[Stored data]
———

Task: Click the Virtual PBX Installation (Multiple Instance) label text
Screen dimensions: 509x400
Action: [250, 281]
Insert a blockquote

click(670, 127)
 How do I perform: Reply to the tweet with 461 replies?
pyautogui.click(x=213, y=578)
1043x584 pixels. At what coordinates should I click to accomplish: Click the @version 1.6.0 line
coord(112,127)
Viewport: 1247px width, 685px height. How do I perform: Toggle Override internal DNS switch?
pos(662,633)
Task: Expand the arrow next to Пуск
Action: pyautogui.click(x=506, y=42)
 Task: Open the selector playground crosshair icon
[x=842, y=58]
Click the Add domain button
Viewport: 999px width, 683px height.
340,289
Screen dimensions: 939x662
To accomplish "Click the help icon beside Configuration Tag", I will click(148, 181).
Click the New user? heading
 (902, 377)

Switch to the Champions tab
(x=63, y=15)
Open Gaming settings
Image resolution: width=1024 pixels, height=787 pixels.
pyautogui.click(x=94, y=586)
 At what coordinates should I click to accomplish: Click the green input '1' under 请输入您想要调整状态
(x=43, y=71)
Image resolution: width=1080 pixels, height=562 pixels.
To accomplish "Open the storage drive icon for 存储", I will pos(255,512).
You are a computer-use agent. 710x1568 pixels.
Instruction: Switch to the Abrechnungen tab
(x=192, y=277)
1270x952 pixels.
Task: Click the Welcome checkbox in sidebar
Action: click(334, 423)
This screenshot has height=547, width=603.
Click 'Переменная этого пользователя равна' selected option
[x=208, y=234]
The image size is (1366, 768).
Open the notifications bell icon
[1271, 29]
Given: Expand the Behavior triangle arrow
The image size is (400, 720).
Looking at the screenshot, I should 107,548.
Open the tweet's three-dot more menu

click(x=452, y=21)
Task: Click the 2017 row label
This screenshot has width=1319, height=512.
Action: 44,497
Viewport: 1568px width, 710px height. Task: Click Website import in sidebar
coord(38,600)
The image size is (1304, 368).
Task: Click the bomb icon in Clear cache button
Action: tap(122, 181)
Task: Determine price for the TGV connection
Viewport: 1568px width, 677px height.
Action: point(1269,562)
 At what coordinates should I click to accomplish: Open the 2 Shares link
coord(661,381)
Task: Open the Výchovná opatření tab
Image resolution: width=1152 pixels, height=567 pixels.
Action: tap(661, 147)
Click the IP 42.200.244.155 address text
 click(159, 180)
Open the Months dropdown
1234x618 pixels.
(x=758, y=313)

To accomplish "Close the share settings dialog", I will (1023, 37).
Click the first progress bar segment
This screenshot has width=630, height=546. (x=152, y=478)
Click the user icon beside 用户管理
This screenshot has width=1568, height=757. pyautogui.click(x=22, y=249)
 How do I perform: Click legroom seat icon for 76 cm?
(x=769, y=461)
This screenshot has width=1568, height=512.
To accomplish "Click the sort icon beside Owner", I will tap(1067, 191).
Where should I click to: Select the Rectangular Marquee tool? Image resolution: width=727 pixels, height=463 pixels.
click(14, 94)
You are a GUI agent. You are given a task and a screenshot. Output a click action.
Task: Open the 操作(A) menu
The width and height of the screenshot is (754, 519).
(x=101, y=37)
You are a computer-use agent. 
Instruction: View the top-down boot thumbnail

———

[Work instruction] What you give back should be only the lines of the records above, starting at the line with "Task: Click the 2017 row label" and ending at the line with "This screenshot has width=1568, height=512.", restated word for word.

[Response box]
Task: Click the 2017 row label
This screenshot has width=1319, height=512.
Action: 44,497
Viewport: 1568px width, 710px height. Task: Click Website import in sidebar
coord(38,600)
The image size is (1304, 368).
Task: Click the bomb icon in Clear cache button
Action: tap(122, 181)
Task: Determine price for the TGV connection
Viewport: 1568px width, 677px height.
Action: point(1269,562)
 At what coordinates should I click to accomplish: Open the 2 Shares link
coord(661,381)
Task: Open the Výchovná opatření tab
Image resolution: width=1152 pixels, height=567 pixels.
Action: tap(661, 147)
Click the IP 42.200.244.155 address text
 click(159, 180)
Open the Months dropdown
1234x618 pixels.
(x=758, y=313)

To accomplish "Close the share settings dialog", I will (1023, 37).
Click the first progress bar segment
This screenshot has width=630, height=546. (x=152, y=478)
Click the user icon beside 用户管理
This screenshot has width=1568, height=757. pyautogui.click(x=22, y=249)
 How do I perform: Click legroom seat icon for 76 cm?
(x=769, y=461)
This screenshot has width=1568, height=512.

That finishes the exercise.